La subtilité de ces bandes organisées, et c’est là qu’elles tirent leur force, est qu’elles contrôlent une grande partie de la ville.
Alors que celle-ci détient un taux de chômage de 30% et que les effectifs de police diminuent, une partie de la population érige les narcotrafiquants en héros.
Appel aux politiques
Face aux narcotrafiquants et aux contrebandiers, les autorités espagnoles ne relâchent pas leurs efforts. Les forces de l’ordre locales, la « Policia nacional » et la « Guardia civil« , sans oublier Vigilancia Aduanera (DAVA) estiment que leur présence est indispensable pour maintenir debout La Línea.
Elles dénoncent le manque de moyens mis à leur disposition pour lutter contre ces acteurs du commerce illégal, organisés en mafia et toujours plus équipés et redoutables.

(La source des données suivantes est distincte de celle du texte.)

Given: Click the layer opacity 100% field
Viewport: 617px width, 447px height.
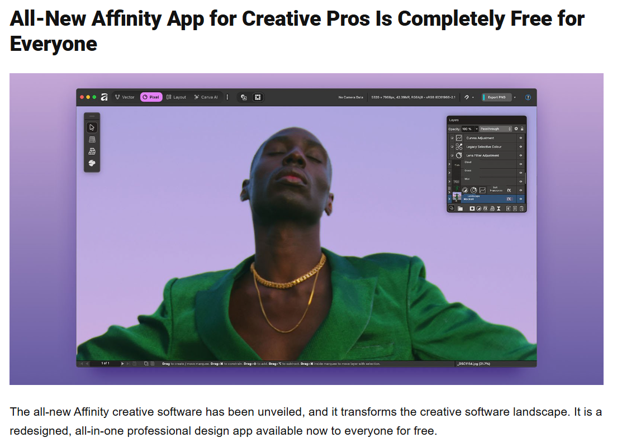Looking at the screenshot, I should (x=467, y=129).
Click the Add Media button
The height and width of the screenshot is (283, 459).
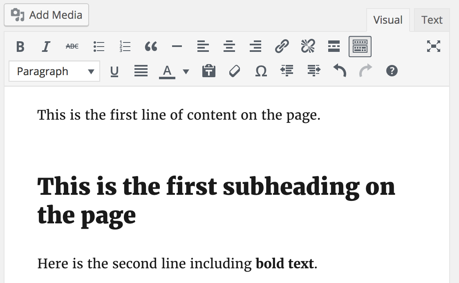click(x=47, y=15)
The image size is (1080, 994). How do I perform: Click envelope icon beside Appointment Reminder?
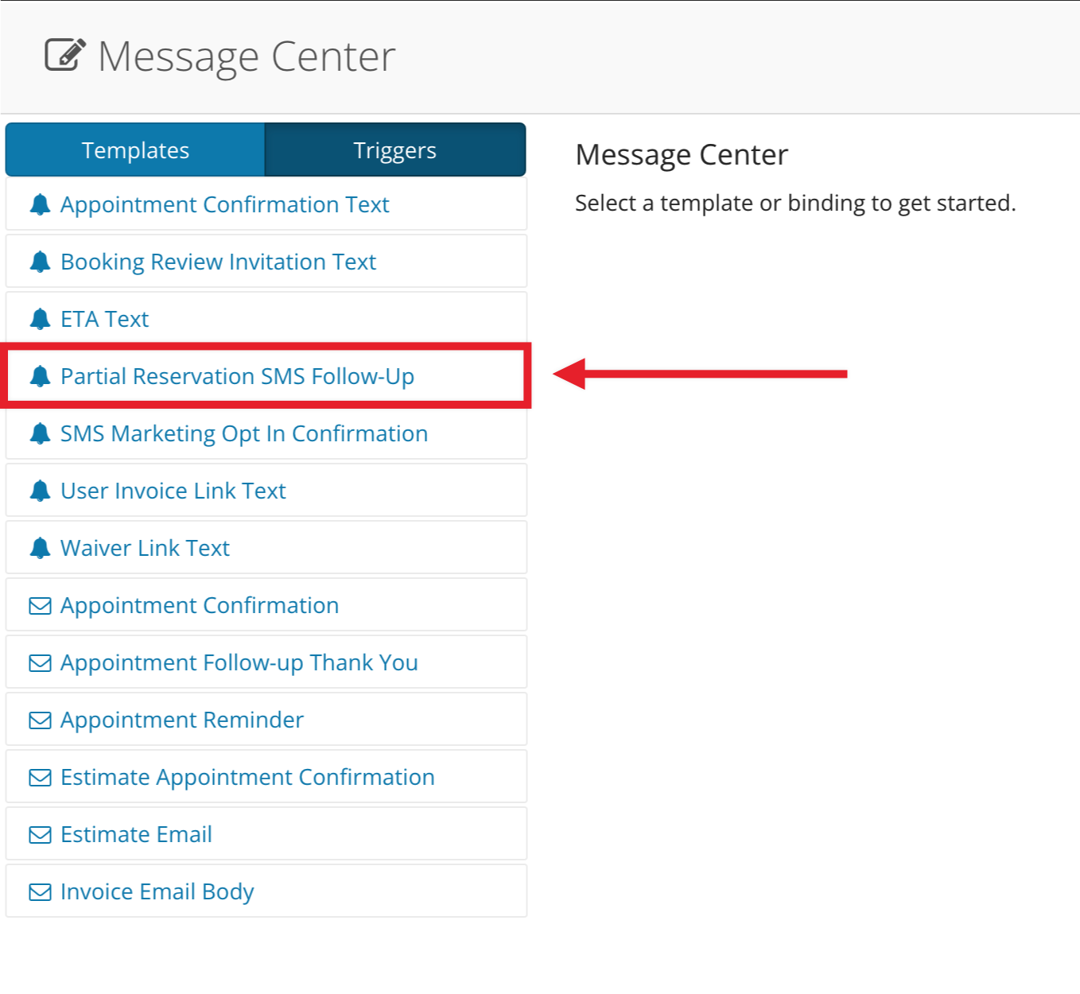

Bien conscients des risques qu’elles prennent tous les jours, elles livrent une vraie bataille notamment contre le narcotrafic et la contrebande de tabac, et réclament le soutien des politiques.
Les forces de l’ordre, tout comme les habitants, se sentent délaissés par le gouvernement espagnol qu’ils accusent de les abandonner et de les laisser livrés à eux-mêmes.